◆ Set task ◆
Change every "Instruction" in the entries below to "Command" and reproduce them with nothing else altered.

(Target pointing data)
⁂
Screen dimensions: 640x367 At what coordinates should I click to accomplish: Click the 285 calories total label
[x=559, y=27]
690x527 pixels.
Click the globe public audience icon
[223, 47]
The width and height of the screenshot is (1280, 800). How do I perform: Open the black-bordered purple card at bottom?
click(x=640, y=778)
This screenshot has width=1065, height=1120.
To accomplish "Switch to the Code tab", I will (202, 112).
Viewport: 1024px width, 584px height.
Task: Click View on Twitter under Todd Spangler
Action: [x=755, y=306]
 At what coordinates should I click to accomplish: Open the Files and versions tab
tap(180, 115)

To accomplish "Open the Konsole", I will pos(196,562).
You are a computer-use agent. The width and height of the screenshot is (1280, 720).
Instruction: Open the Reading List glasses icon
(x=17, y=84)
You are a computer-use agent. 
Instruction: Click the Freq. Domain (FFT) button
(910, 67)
⁂
◆ Exercise solution ◆
Screen dimensions: 640x367 At what coordinates should I click to accomplish: Click the 285 calories total label
[x=559, y=27]
690x527 pixels.
Click the globe public audience icon
[223, 47]
The width and height of the screenshot is (1280, 800). How do I perform: Open the black-bordered purple card at bottom?
click(x=640, y=778)
This screenshot has width=1065, height=1120.
To accomplish "Switch to the Code tab", I will (202, 112).
Viewport: 1024px width, 584px height.
Task: Click View on Twitter under Todd Spangler
Action: [x=755, y=306]
 At what coordinates should I click to accomplish: Open the Files and versions tab
tap(180, 115)

To accomplish "Open the Konsole", I will pos(196,562).
You are a computer-use agent. The width and height of the screenshot is (1280, 720).
Command: Open the Reading List glasses icon
(x=17, y=84)
You are a computer-use agent. 
Command: Click the Freq. Domain (FFT) button
(910, 67)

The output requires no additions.